ともかく茨城百景の選定した板戸井清滝山とは渡し船で風光明媚な自然に囲まれた川を渡って寺と神社に参拝~的な観光地だったというイメージ。
現地編
まずは石碑。

石碑のすぐ目の前にある守谷小学校は陣屋の跡地に作ったものらしい。龍ヶ崎城と同じような感じ。
百景の碑から道路を挟んだ所に平将門城址の石碑もあります。



ちなみにこれらの石碑のある所は地味に土塁跡らしい。小学校の敷地内にも遺構があるみたいなんですが城マニアの人のHPを見てると不審者扱いにビビって見学を頼む事すら諦めてる様子でしたw
あと今は開発が進んで道がゴチャゴチャしていますが元々は石碑のある場所から城跡までは一本道だったようです。
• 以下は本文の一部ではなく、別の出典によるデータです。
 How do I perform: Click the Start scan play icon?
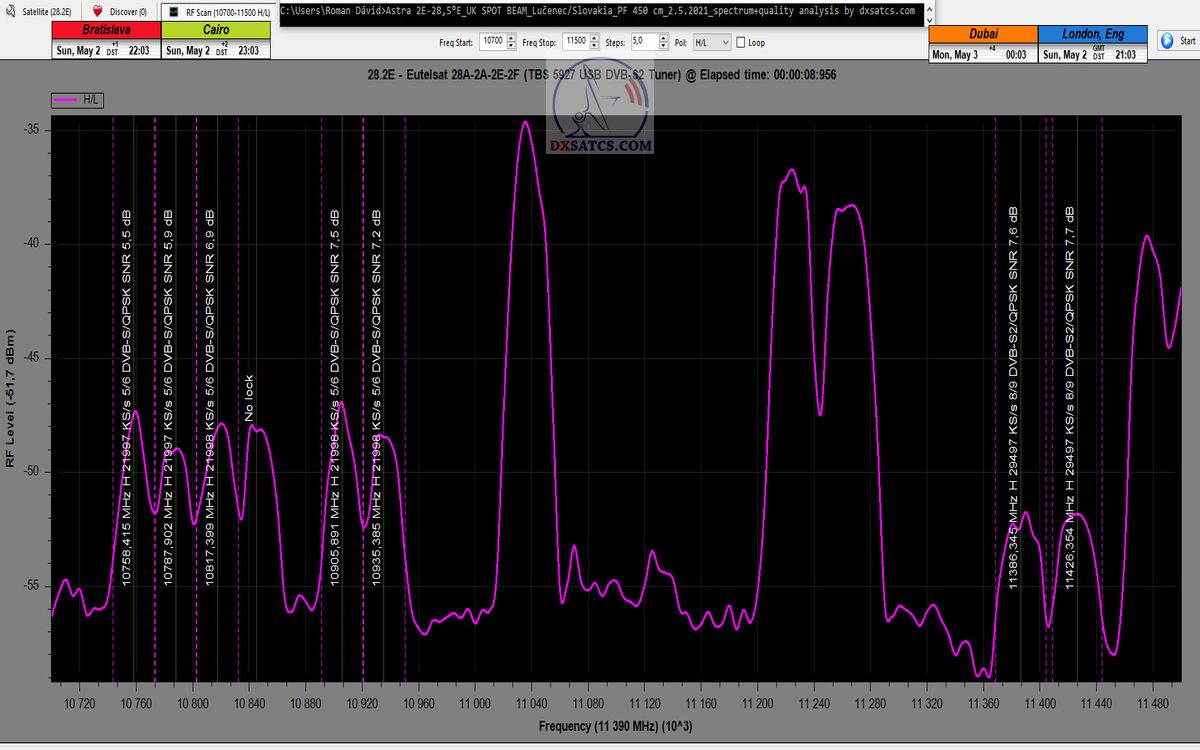[1166, 41]
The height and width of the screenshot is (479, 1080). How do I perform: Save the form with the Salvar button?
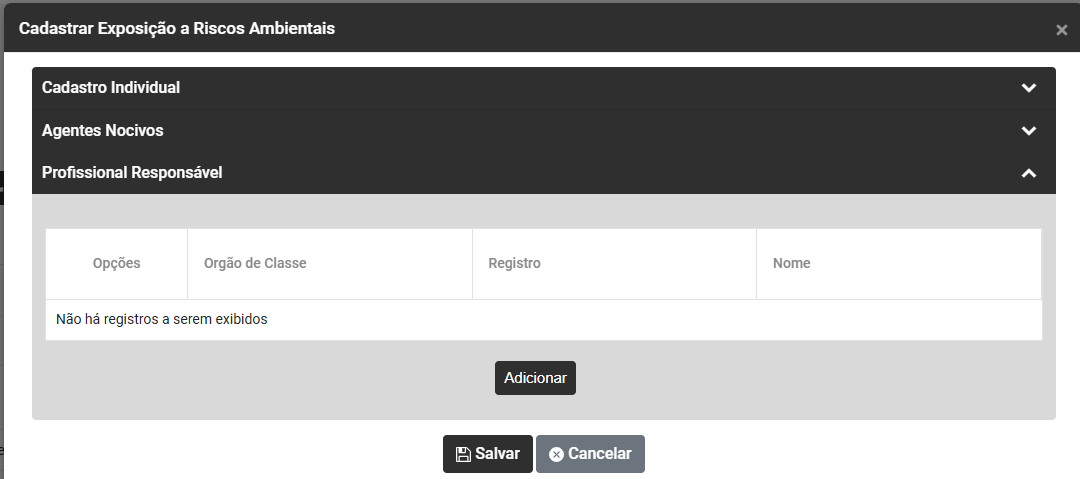pos(488,454)
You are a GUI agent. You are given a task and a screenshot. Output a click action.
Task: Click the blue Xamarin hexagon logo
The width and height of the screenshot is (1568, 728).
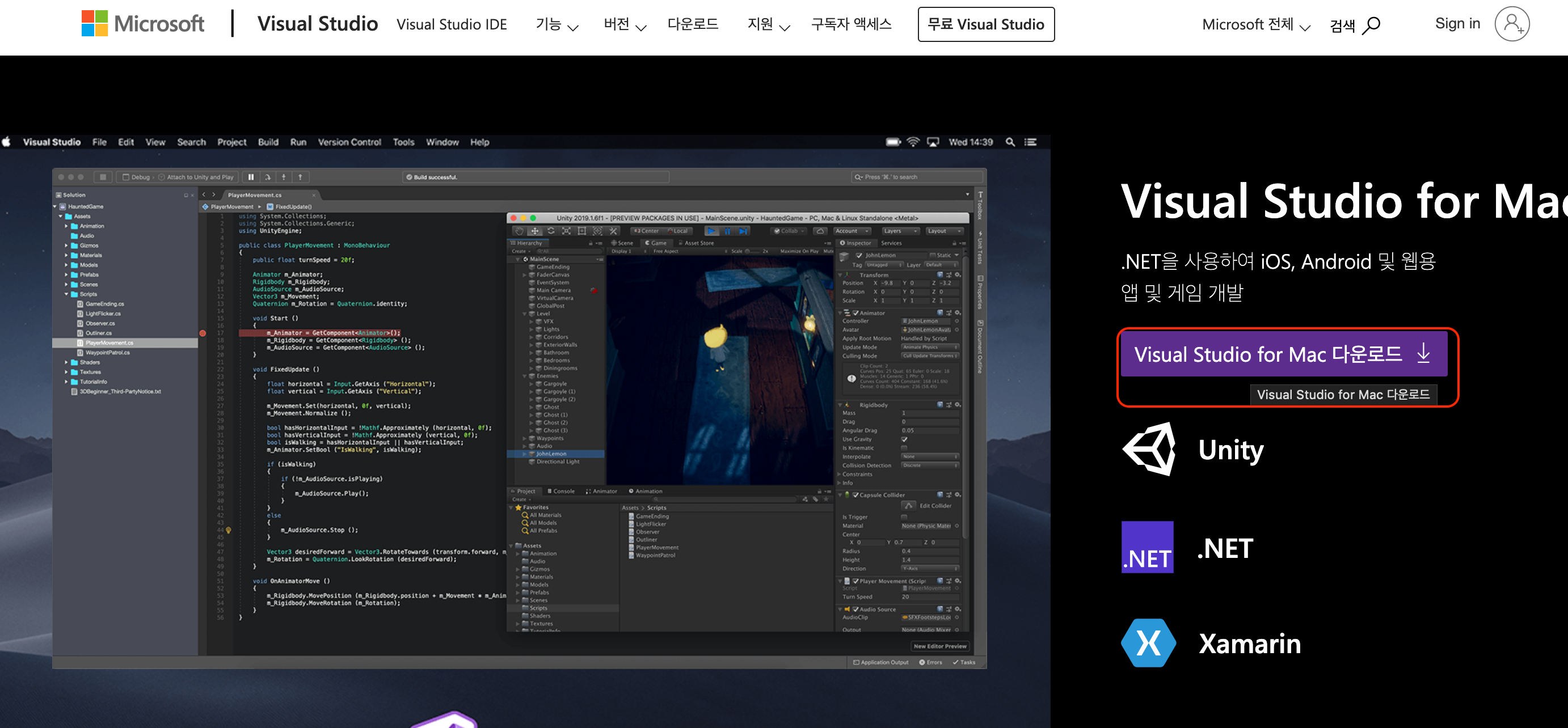(x=1148, y=642)
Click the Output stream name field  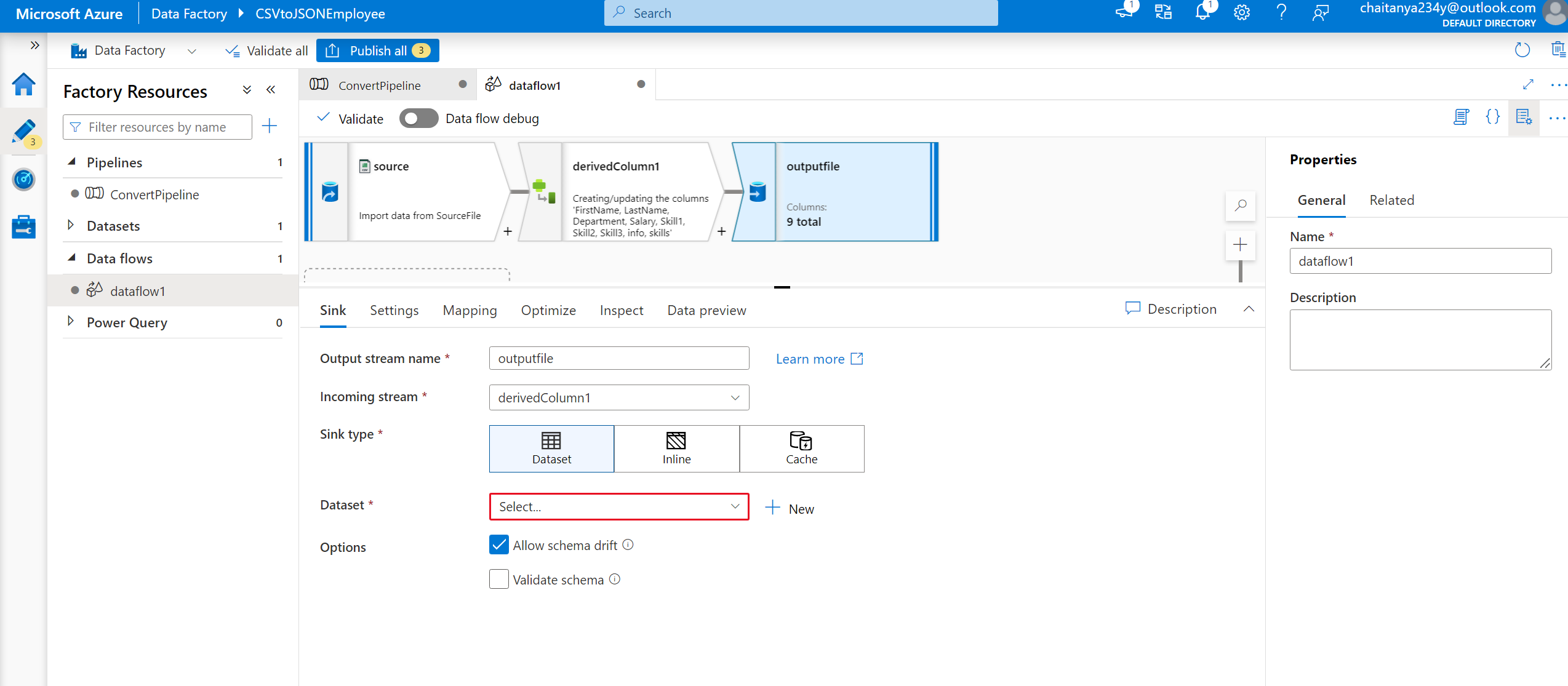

選定当時は守谷の市街地から城跡に向かう時はまずこの石碑の所から美しい田園地帯の道をハイキングして城跡にたどり着いたんでしょうけど今はただの住宅地の生活道路なので現代人らしく車で400mほど移動して城跡公園の駐車場に到着。

公園駐車場の目の前の民家に殺〇用みたいな大型犬の犬小屋が此見よがしに設置されていて車から降りた瞬間メッチャ吠えられました。


将門の幽霊が怖いから対策として飼ってるんでしょうか?
番犬の横をすり抜けると少し下ってこんな感じ。



このボードウォークは守谷野鳥のみちと言って現地の野鳥の会的なのが整備したらしい。
このボードウォークの入口のすぐ隣にコレ。堀の跡です。



うおおおおおお圧巻の一言。
あ、そうだ(唐突) 今更ですが守谷城の構造の説明です。

先ほどの堀の写真は矢倉台と二の丸の間の空堀です。そんでまずは矢倉台に。



ここからは守谷の高層マンションが見える。石碑の所もそうでしたが守谷はTXの駅の周囲は開発されていて近未来的、だけれど通りを一本行ったら旧来の市街地があるという面白い街並み。この矢倉台は正にそんな守谷の街を体現しているような感じ。
次は船着き場。

水上にあった城というのが実感できます。
次は二の丸へ。


二の丸には見晴台が整備されていました。水田に水を張り始めた時期なのでもうあと1ヶ月くらい後なら水上の城だった時代の雰囲気を感じれたのかも。
そして二の丸から本丸に渡る途中には土橋。


これを渡ると楯形曲輪。

現地には要所要所に親切な案内が置かれているので下調べ無しでも楽しめそうです。
楯形曲輪から空堀に下って再び登って遂に本丸へ。


本丸が一番特徴無いな。あ、妙見郭だけ見忘れた。
追記(2025年11月4日)
再訪して妙見郭行ってきました。




①平将門の遺跡
大雄山 海禅寺でぇす!

ここには相馬氏の位牌と七騎塚というものがあります。

これが透明性って奴ですか・・・


②一茶の遺跡


何かやたらと殺風景な境内ですが昔のストビューを確認すると元々は境内の周囲は雑木林で囲まれていたようで、その雑木林の所に集合住宅が出来てこうなったみたいです。

③板戸井清滝山の景勝
まず清瀧神社から。参道は取手豊岡線側からのと川側のがあります。




この周囲はまだ開発の波が来ておらず原風景って感じです。



ただし川側の参道は船着き場跡に続く部分が藪に覆われ寸断されています。




ちなみに昔はこんなんだったらしい。

ともかく渡し船は既に無いので橋を渡って寺側に行ってみます。
トコトコ・・・

この取手豊岡線はカッペロードですが守谷の中心部から延びる片側二車線道路が接続していている上、ここが突然片側一車線になるネックポイントなので大量の車が流入し交通量が多いです。明らかにキャパオーバーなのでさっさとバイパス作ったほうがいいと思いました(小並感)
橋からの景色は抜群。


名前の由来になったであろう滝みたいな部分はアレかな?
橋を渡り終えたらすぐに清瀧寺です。


こちら側は渡し場へ至る道の跡すら見つけるのが困難です。航空写真や古地図を見るとこのあたりにあった筈。